- _TEXT EXCERPT_

My last day of work at Athabasca University was Friday, June 3. That weekend was the most relaxing I’d had in… ever. Even finishing my PhD didn’t come close to the sensation of lightness. For the two weeks prior, it was almost impossible to concentrate because I felt like a kid about to start summer holidays.
If I had stuck around until September, it would have been 8 years. Unlike most schools, Athabasca University does not break up its year into terms or quarters. It has a continuous enrollment model, where new students start the course every month. Students can submit their assignments at any time during their contract period. The result is that there is no way to predict workload. There is also no way to predict income, because it depends partly on monthly enrollment, as well as the number of papers graded. For me this meant my life was in a perpetual holding pattern to accommodate the irregular income and schedule. Eight years is a long time to stay in an unproductive holding pattern.
The message I got upon being hired by Athabasca was that my position was intended to be a small auxiliary source of income, kind of like babysitting is for a teenager. Nevertheless, I would be expected to offer the highest possible standard of customer service. If I could coin a phrase, it would be “work like you’re full-time.”
But I managed this. I also had the opportunity to revise my courses, which made me feel like I was actually in a teaching position. However, Athabasca’s financial concerns soon came to the forefront. There was the email requesting that employees take unpaid vacation to reduce the burden on payroll. AU entertained the notion of laying off all tutors for a day to save money. Large-scale layoffs happened. There was the move to digital textbooks, where savings realized from the lower cost of digital textbooks were not passed on to students as a decrease in fees.
And then there was the call centre. This news came in the form of a sternly worded email from the acting president that a) tutor costs were unsustainable, and b) this problem would be solved by getting rid of the system of tutors and replacing it with a “one stop shop” for all inquiries.
The claim was that students contacted their (unhelpful, unprofessional) tutors infrequently, and when they did it was mostly with administrative questions that tutors were not equipped to handle. Therefore, there should be a call centre that students would contact first. Knowledgeable and professional call-centre operators (in sharp contrast to tutors) would then connect the student with appropriate resources. If it were deemed necessary, a highly qualified Academic Expert (former tutor) would be contacted and informed that the student had a question. The Academic Expert would then contact the student within 2 business days.
They argued that the centre could be open for longer hours, and on weekends, whereas there were limited office hours during which students could contact their tutors. First of all, these office hours were limited because AU was not willing to hire tutors full-time—so it’s hardly fair to blame the tutors for that. But second, and far more importantly, who uses the phone anymore? If I got more than 30 phone calls in the time I worked there, I’d be surprised. But I did get emails at all hours of the day and night, 7 days a week. The vast majority of those questions were about the course material.

- _PROVIDED DATA_
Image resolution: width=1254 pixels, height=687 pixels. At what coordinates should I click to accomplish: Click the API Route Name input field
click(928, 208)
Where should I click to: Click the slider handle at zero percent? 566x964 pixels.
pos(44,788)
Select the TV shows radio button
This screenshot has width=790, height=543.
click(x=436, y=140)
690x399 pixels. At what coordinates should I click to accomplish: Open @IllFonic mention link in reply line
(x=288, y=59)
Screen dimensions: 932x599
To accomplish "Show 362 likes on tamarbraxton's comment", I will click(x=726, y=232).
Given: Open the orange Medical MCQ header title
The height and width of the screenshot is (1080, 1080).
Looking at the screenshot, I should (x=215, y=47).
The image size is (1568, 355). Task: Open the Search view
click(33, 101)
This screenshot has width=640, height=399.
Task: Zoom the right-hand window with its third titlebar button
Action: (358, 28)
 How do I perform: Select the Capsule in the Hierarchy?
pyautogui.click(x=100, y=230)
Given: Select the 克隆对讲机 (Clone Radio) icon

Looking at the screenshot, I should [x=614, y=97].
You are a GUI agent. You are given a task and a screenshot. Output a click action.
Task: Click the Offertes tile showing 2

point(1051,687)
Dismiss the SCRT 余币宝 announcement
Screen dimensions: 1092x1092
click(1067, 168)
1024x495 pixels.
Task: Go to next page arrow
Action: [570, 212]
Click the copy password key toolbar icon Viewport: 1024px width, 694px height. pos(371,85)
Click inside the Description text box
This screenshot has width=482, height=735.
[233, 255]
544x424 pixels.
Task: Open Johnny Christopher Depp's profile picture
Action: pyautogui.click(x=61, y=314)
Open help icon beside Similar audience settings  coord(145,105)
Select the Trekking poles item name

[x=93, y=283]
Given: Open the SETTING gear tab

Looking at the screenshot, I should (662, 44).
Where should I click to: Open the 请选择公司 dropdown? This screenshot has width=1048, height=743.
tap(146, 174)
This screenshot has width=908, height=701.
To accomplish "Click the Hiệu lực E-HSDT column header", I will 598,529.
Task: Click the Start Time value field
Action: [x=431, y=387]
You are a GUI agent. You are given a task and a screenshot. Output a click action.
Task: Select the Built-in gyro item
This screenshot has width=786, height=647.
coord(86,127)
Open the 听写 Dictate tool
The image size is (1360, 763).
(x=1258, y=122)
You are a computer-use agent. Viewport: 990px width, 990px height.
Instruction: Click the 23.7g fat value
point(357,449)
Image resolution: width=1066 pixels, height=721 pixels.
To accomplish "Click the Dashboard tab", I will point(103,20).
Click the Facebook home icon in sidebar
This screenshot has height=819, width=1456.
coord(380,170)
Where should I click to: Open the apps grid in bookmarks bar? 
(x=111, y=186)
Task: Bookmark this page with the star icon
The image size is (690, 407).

- _WRITTEN PROBLEM A_
According to the Athabasca University post, how often do new students start a course?
- _WRITTEN PROBLEM B_
Transcribe the Athabasca University post, starting at the words "If I had stuck" and stopping after "unproductive holding pattern.".

- _REPLY A_
Every month.

- _REPLY B_
If I had stuck around until September, it would have been 8 years. Unlike most schools, Athabasca University does not break up its year into terms or quarters. It has a continuous enrollment model, where new students start the course every month. Students can submit their assignments at any time during their contract period. The result is that there is no way to predict workload. There is also no way to predict income, because it depends partly on monthly enrollment, as well as the number of papers graded. For me this meant my life was in a perpetual holding pattern to accommodate the irregular income and schedule. Eight years is a long time to stay in an unproductive holding pattern.